Friday, March 1, 2024

February '24 Joke Round-Up

 February is arguably the worst month.  This year, we got a bonus day of February, which is essentially winning a kick in the dick.  Thankfully it is over now and we are inching ever closer to warmer weather, longer days, and me not being a miserable bastard (or maybe I’ll just be a different kind of miserable bastard in warm, sunny weather).  I keep thinking to myself “surely I have more to say here” but I have been absentmindedly staring at this screen for 2 hours now, so I think it’s time to just call this good and move on to the jokes.


Pharmaceutical commercial voiceovers: "You may develop a rare but deadly bacterial infection in your taint."

The people in the commercials:


My wife has learned to just never ask what I'm thinking about.


I haven't seen any videos of those dudes building swimming pools and houses in the jungle lately.
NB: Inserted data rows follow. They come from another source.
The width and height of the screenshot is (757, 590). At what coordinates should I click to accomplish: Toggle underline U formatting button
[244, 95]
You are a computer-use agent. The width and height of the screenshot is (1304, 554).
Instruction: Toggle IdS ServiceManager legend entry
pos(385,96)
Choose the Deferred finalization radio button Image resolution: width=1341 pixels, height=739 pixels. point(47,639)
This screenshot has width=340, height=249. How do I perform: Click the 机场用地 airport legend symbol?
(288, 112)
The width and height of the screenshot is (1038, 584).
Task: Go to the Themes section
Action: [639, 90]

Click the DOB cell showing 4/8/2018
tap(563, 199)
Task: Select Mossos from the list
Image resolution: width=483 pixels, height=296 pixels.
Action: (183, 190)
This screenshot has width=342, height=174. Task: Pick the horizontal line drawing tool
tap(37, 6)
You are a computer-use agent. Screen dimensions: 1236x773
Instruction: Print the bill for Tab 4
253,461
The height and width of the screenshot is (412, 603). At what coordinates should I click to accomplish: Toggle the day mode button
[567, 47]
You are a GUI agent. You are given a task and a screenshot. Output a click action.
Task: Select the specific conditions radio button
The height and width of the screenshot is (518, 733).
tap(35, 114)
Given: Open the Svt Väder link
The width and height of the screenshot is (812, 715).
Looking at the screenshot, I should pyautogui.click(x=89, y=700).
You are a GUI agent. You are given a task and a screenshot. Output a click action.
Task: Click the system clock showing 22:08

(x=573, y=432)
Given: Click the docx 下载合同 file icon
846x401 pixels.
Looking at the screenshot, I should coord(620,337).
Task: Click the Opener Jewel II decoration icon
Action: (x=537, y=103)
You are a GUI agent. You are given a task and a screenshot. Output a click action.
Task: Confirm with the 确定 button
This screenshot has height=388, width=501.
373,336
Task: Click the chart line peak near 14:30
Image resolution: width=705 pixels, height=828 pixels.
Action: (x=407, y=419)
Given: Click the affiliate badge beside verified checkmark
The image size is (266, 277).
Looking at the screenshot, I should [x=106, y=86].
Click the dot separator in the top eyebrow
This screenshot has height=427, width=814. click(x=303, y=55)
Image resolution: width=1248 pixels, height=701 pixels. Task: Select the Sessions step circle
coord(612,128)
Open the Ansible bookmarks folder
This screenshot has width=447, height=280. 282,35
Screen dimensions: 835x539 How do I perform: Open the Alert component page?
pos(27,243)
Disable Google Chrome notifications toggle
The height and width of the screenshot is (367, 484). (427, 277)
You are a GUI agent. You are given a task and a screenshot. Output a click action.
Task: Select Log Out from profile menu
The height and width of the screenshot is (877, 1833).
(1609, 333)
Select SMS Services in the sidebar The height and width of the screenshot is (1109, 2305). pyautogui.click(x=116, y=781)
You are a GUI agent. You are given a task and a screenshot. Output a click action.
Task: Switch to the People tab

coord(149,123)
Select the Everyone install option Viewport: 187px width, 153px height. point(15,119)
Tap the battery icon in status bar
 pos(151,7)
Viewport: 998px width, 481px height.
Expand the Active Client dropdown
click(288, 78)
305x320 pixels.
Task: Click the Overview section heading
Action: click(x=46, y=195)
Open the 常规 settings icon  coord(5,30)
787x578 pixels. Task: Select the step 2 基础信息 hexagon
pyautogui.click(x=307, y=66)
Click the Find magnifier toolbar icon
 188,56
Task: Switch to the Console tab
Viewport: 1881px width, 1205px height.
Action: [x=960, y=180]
I hope they're okay.


I really need a new bedtime routine.  This laying awake and thinking about every mistake I've ever made just isn't cutting it.


Went to make some coffee from a variety pack my wife got and I found my new nickname.


According to my latest health screening, my triglycerides are alarmingly high.


Sometimes if I'm feeling a little down, I'll eat foods that I know will make me gassy so I can laugh about farts and feel better.


Things like modern medicine, irrigation, airplanes, and the internet are all pretty cool, but cheese powder (Cheetos, Doritos) still might be my favorite thing humans have ever invented.


Have you ever noticed that we all use the exact same stupid voice when we're telling a story and quoting a person we don't like?


If I ever reach out to you and say "I would really like a sweet potato" just know that's code-speak for "I'm in danger, send help."  Fuck sweet potatoes.

What a great way to close out that month: find out that I’m unhealthy and then make absolutely no changes to my dietary choices to amend this problem.  Fair play.